What if you are unable to make a repayment?
If you fall behind on your payments, your lender is required to send you an arrears notice as well as a Financial Conduct Authority (FCA) arrears information page. This is to inform you of your rights and how you can obtain assistance in dealing with the payment problem. Repayment defaults may appear on your credit report. Lenders may use this information to assess your creditworthiness if you apply for another loan.
Common Credit Agreement Clauses
The majority of credit agreement provisions are written to fit the situation. Credit agreements, on the other hand, frequently include some common conditions. Among these are provisions describing the following.
Facility Type/Nature
A credit agreement can involve more than one facility, either committed or uncommitted. The term “committed” refers to the lender’s obligation to make the loan once the borrower has met any prerequisite conditions (meaning a condition that must be satisfied before the loan is issued). Uncommitted loans are those in which the lender is not obligated to make the loan and are typically designated for short-term loans.
Size of the facility
This is the most that the financial institution will lend.
Unsecured or secured?
A secured loan is one in which the borrower provides collateral as an assurance that the loan will be repaid, reducing the lender’s risk. Real estate, for example, is frequently used as collateral to finance a real estate purchase loan. Some credit facilities are secured, but the majority are not.
The facility’s purpose
While not every facility agreement stipulates that the loaned funds be utilised for a specific purpose, the majority of them do. Lenders like to explain the goal in order to ensure that it aligns with the lender’s credit analysis.
Interest
The interest clause specifies the loan’s interest rate. Interest rates can be either fixed (a set rate that does not vary) or variable (based on an interest rate margin added to a benchmark rate, like the benchmark rate plus 3 percent).

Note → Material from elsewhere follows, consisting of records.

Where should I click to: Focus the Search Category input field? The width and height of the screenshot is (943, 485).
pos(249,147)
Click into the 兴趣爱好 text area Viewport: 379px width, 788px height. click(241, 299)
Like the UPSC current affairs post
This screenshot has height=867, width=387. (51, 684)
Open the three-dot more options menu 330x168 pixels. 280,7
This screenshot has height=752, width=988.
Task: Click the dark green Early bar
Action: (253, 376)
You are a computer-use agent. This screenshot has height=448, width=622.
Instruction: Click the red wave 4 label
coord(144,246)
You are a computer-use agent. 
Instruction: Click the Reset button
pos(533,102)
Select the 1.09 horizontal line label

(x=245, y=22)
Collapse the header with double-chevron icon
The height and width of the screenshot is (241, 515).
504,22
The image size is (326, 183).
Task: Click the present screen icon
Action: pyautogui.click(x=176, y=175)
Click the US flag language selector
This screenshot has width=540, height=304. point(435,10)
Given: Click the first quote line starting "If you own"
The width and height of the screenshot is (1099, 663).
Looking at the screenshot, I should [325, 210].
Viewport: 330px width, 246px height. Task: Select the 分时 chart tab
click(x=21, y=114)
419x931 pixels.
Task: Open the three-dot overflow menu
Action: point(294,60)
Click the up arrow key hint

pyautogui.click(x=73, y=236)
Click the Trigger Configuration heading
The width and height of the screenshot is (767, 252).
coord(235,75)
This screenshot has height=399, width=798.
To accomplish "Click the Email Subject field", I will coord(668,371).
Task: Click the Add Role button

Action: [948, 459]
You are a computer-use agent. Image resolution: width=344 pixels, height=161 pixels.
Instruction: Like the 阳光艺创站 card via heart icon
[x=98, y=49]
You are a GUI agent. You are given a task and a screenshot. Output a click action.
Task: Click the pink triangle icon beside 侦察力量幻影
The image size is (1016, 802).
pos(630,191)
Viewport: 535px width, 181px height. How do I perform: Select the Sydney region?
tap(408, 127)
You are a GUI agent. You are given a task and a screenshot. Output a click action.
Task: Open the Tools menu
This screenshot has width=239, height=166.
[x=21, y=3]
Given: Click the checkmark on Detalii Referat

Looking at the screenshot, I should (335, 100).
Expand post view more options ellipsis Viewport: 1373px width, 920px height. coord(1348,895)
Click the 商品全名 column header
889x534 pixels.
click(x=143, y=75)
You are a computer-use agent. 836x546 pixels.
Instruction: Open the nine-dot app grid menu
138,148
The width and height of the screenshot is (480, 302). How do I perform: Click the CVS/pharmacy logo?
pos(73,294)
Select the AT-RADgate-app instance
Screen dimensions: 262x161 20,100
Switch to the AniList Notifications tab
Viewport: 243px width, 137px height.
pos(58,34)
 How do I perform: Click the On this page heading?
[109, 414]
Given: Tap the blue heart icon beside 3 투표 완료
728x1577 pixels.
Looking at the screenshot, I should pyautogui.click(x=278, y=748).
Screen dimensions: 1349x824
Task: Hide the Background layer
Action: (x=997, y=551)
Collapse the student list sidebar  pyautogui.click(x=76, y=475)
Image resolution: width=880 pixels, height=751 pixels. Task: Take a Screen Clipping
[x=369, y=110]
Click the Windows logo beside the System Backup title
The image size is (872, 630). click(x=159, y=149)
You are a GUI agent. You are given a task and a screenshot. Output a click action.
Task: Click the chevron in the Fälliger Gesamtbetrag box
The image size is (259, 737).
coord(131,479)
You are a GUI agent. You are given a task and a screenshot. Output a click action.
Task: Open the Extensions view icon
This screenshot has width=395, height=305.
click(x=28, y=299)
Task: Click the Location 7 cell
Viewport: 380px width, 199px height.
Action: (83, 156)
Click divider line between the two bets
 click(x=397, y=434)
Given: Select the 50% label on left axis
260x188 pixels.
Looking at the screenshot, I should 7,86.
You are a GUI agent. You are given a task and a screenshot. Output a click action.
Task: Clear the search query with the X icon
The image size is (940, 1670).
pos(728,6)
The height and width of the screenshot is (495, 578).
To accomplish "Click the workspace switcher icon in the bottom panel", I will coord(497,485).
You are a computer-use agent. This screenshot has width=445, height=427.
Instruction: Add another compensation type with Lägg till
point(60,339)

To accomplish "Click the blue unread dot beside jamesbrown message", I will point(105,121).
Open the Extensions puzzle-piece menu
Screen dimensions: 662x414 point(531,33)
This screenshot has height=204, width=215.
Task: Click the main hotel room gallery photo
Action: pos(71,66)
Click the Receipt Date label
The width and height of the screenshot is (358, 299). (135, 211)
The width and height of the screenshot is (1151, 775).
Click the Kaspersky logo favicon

Contractual obligations, representations, and warranties
These clauses detail the various promises and representations made by the parties to one another. It also includes a list of any exceptions to those pledges. It is critical to carefully analyse covenants since, according to our recent study, a large number of credit agreements are designed in such a way that borrowers can transfer assets intended to serve as collateral out of the grasp of lenders.
Default occurrences
An event of default is an act or omission that causes the borrower to default, such as failure to make a required payment or breach of a facility agreement term. If the borrower has multiple facility agreements with the lender, a cross-default provision states that any facility default represents a default on all of them.
Other expenses, fees, and duties to pay
This clause contains any prepayment fees owed by the borrower if the facility is repaid earlier than the term provided.
Credit Agreement FAQs
What must a credit agreement include?
A credit agreement includes two main features: First, there must be some postponement of repayment or prepayment, and second, the credit provider must levy a fee, charge, or interest on deferred payments, or the credit company must grant a discount on prepayment.
What is the main purpose of the credit agreement Act?
According to Section 3, the Act’s principal goals are to promote and develop South Africans’ social and economic well-being, to create a fair, transparent, competitive, sustainable, responsible, efficient, effective, and accessible credit market and industry, and to safeguard consumers.